Work instruction: Where the line with "[Subnavigation toggle for Legal" appears below, start writing out lines exactly, and finish with the line with "ITEM (728, 352)", which is included; write out nothing else.

Source material:
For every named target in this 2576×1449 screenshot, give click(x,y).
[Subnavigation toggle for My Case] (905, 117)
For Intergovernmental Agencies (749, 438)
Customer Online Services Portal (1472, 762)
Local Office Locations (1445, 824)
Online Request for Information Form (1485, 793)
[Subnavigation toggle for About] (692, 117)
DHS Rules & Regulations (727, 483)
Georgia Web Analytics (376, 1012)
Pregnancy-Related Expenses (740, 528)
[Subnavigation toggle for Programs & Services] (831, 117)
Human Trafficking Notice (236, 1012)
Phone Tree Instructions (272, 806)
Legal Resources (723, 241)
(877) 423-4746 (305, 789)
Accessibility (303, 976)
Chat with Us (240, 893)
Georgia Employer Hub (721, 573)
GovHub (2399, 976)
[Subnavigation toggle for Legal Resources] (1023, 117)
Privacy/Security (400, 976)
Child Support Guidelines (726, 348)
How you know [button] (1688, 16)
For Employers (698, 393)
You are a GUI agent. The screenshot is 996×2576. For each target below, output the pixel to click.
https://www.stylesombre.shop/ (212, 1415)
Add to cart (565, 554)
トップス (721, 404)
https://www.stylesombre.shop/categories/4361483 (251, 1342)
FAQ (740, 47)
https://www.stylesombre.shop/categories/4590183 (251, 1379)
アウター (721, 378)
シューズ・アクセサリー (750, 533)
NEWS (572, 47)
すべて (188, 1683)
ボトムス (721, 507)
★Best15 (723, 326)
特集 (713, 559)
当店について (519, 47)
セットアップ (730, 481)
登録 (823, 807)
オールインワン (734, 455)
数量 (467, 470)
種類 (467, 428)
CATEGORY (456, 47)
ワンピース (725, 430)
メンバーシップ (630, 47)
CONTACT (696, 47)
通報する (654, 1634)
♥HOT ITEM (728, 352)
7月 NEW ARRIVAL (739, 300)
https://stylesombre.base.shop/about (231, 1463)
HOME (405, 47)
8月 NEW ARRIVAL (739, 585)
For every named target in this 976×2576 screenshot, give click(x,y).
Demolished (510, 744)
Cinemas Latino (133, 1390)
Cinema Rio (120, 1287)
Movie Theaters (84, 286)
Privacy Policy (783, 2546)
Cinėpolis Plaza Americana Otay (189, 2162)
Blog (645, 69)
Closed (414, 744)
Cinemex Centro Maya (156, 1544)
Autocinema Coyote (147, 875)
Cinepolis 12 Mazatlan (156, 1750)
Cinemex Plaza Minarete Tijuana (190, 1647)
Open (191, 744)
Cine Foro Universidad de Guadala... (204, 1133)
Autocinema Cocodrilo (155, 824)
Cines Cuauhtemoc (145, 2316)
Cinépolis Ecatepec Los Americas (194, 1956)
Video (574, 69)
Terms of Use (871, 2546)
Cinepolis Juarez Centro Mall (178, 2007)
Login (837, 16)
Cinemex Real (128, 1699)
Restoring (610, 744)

Completed exercise:
[Subnavigation toggle for Legal Resources] (1023, 117)
Privacy/Security (400, 976)
Child Support Guidelines (726, 348)
How you know [button] (1688, 16)
For Employers (698, 393)
You are a GUI agent. The screenshot is 996×2576. For each target below, output the pixel to click.
https://www.stylesombre.shop/ (212, 1415)
Add to cart (565, 554)
トップス (721, 404)
https://www.stylesombre.shop/categories/4361483 (251, 1342)
FAQ (740, 47)
https://www.stylesombre.shop/categories/4590183 (251, 1379)
アウター (721, 378)
シューズ・アクセサリー (750, 533)
NEWS (572, 47)
すべて (188, 1683)
ボトムス (721, 507)
★Best15 (723, 326)
特集 (713, 559)
当店について (519, 47)
セットアップ (730, 481)
登録 (823, 807)
オールインワン (734, 455)
数量 (467, 470)
種類 (467, 428)
CATEGORY (456, 47)
ワンピース (725, 430)
メンバーシップ (630, 47)
CONTACT (696, 47)
通報する (654, 1634)
♥HOT ITEM (728, 352)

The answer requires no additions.